Now you can design and manufacture a coffee cup and fill it with coffee in the same place
CAFEIN3D looks nothing like your typical café in Saigon: there are no sofas to lounge on, no coffee counters or loud music blasting from the speakers. Instead, the space is lined with rows of complex-looking machines and it’s completely quiet. This is the first 3D printing café in Vietnam. “At the beginning of this year, we started out first as importer of 3D printers,” says Nguyen Dinh Ha, co- founder and manager of the cafe. “For such a little-known technology [in Vietnam], the printer has many fans with deep pockets here. We were fellow enthusiasts who happened to know the importing and handling process. The importing business is also fairly profitable so, by chance, we became the first big importer of 3D printers in Vietnam.”
However, their job as importers didn’t stop once the transaction was completed. Buyers often needed help in assembling the printer and training on how to use it. Along with a career in mechanics, Ha was in the perfect position to help. “We’d often hold training sessions that lasted for hours. During training, I’d offer the buyers drinks or snacks as a courtesy. The training sessions are also very casual. Sometimes one or several customers would call and stop by for drinks to chat about technical issues or just watch the machine work. Some would bring friends who wanted to see what a 3D printer looks like, and from that point on my office became a café.”

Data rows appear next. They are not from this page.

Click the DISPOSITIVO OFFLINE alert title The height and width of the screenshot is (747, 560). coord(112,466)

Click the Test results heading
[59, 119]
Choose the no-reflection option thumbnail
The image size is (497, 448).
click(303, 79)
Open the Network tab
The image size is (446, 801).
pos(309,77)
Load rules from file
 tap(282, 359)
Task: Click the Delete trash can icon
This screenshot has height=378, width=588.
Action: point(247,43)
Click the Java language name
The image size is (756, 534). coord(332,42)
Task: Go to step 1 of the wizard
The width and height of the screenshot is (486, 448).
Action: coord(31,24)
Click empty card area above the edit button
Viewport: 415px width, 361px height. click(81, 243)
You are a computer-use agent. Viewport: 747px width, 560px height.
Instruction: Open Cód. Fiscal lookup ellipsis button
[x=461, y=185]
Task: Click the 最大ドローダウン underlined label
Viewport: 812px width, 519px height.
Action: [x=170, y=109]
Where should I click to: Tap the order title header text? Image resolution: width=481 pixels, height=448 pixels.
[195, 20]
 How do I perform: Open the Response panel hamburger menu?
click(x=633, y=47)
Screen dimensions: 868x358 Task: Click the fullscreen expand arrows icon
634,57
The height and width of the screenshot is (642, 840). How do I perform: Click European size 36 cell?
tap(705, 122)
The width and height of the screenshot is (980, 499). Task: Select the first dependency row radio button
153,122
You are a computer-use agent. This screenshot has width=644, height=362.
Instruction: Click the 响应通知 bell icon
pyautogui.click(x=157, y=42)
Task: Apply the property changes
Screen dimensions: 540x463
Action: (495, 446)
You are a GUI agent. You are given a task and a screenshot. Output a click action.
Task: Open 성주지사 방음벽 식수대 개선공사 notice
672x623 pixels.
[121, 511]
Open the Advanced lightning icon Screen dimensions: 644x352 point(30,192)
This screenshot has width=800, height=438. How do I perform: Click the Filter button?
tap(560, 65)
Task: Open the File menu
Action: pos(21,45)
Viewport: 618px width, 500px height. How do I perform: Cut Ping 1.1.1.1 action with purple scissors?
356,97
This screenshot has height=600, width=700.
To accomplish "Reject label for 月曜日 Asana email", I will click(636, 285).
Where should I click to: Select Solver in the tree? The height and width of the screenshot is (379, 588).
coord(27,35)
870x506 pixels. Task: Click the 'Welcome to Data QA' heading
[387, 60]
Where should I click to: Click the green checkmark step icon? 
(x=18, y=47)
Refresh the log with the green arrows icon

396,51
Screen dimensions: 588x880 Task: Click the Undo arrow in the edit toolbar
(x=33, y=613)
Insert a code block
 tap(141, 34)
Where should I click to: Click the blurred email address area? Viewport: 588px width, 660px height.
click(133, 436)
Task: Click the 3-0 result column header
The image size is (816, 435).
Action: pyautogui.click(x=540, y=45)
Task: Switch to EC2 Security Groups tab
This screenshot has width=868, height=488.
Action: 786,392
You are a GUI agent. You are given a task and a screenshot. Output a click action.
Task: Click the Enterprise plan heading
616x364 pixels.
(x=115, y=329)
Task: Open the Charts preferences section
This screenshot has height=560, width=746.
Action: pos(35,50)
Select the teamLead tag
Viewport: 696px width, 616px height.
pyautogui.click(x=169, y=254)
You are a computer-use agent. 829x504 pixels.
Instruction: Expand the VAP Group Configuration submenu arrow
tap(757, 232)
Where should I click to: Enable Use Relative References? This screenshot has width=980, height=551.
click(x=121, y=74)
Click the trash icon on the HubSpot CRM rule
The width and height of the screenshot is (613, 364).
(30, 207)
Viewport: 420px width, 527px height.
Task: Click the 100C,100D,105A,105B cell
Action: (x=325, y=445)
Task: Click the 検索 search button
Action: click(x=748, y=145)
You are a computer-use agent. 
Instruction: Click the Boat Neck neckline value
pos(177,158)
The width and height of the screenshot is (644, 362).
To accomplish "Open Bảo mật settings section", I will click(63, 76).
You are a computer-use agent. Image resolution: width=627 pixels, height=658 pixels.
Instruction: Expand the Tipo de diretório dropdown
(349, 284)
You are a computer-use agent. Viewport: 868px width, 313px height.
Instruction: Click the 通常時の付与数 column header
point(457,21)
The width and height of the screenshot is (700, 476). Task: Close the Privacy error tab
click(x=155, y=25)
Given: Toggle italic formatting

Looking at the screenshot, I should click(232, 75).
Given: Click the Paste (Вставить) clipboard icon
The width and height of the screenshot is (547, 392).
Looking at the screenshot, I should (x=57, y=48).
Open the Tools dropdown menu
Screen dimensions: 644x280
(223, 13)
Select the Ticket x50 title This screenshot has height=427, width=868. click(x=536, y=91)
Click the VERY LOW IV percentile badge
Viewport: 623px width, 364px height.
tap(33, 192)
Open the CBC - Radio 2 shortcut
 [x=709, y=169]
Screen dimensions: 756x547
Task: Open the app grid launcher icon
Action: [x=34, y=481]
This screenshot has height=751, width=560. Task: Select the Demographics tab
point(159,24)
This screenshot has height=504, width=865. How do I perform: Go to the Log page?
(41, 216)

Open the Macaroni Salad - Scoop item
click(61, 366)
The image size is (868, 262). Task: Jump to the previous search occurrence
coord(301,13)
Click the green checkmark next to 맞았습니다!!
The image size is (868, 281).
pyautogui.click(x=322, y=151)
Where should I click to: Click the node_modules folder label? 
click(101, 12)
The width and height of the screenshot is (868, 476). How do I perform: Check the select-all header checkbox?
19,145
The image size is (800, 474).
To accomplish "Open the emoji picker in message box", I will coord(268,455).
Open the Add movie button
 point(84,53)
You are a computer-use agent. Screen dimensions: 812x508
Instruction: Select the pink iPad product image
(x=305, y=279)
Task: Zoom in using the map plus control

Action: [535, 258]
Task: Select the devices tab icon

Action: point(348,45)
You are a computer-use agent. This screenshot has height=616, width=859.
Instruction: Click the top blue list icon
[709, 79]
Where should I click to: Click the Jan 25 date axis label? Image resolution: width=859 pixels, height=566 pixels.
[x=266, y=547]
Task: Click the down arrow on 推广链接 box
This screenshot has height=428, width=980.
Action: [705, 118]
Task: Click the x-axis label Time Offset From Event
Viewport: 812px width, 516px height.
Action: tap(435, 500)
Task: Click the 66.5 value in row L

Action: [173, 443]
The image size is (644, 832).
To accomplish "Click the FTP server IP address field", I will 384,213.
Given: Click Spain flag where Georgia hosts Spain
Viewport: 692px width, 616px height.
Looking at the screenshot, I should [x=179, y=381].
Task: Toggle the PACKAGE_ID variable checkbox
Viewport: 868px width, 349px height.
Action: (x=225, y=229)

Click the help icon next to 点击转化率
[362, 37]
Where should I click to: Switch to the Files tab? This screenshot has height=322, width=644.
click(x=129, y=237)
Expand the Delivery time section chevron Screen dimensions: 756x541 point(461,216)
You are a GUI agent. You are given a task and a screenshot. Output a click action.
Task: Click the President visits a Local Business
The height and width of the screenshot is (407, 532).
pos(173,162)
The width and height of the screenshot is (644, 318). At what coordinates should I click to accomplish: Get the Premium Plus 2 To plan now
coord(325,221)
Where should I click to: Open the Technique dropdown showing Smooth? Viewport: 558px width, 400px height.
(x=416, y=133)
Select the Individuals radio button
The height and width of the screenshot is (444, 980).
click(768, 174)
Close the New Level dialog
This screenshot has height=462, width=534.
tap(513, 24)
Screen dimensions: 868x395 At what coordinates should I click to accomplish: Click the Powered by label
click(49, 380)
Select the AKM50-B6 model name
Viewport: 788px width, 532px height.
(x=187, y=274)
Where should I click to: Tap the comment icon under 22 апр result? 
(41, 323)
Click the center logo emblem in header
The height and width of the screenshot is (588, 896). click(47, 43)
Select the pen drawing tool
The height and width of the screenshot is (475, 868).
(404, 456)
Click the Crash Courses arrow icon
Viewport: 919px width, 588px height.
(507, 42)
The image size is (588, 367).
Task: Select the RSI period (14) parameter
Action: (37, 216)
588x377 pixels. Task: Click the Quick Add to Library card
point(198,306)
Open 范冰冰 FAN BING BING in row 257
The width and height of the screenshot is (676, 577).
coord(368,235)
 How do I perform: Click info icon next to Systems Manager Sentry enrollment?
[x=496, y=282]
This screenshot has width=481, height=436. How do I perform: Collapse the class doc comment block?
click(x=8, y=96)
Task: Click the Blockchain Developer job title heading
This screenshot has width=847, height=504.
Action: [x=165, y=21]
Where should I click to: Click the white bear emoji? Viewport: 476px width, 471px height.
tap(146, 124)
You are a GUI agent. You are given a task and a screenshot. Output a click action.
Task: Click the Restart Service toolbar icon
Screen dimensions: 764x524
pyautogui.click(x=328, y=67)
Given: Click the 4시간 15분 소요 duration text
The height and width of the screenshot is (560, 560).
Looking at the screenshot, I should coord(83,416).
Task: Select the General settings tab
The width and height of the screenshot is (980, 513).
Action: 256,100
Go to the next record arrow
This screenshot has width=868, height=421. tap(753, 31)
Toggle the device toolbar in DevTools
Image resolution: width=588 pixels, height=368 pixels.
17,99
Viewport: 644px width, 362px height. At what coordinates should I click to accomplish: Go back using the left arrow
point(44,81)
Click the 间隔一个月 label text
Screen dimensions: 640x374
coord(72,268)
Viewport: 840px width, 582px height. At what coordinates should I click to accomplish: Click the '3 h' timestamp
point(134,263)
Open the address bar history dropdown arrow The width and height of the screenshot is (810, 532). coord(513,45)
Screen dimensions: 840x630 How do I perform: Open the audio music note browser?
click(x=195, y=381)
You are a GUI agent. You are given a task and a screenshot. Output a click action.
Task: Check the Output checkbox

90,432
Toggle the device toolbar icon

The café houses a range of printers, from the Micro 3D (VND13 million) to the top- of-the-line MCor Iris (VND1.25 billion) that can print in color. Recently, the café has even imported the Choc Creator 2.0 Plus, a USD4,000 printer famous for printing with chocolate. Don’t be deterred by their price tags — as part of the café’s service, each is available for rent for VND50,000 an hour. Aside from printer rental, the café also offers a bevy of other services including training, consulting, 3D printing similar to brick and mortar photocopying shops and, of course, coffee and other beverages.
“Our printing service is very popular,” says Ha. “We’ve printed game or movie character figurines for college students, jewelry molds for jewelers, mockup models of buildings and construction projects for real estate companies, even functioning prosthetics for medical-based charity groups.” Ha believes the inexpensive print rates (starting at VND200,000 for a small figurine), the abundance of free shared 3D models online and free consultation are the reasons for the café’s popularity.
“People used to say that 3D printing isn’t feasible or sustainable in Vietnam for another decade, but I think accessibility and affordability really changed the game. Without seeing the technology in action, without gaining something from the use of this technology, most regarded it as something only available to the rich. Once people see they too can easily make use of this technology, that is when we can really push for mass application and its development in Vietnam. In the end, that is what we want to do with this café. We want to make the technology easily available to anyone and everyone here.”
While the first Cafein3D only opened in January this year, Ha and his co-founder Brian Tong have already opened a second one in Go Vap. They are now looking for more partners with the end goal of turning the café into a local franchising business model.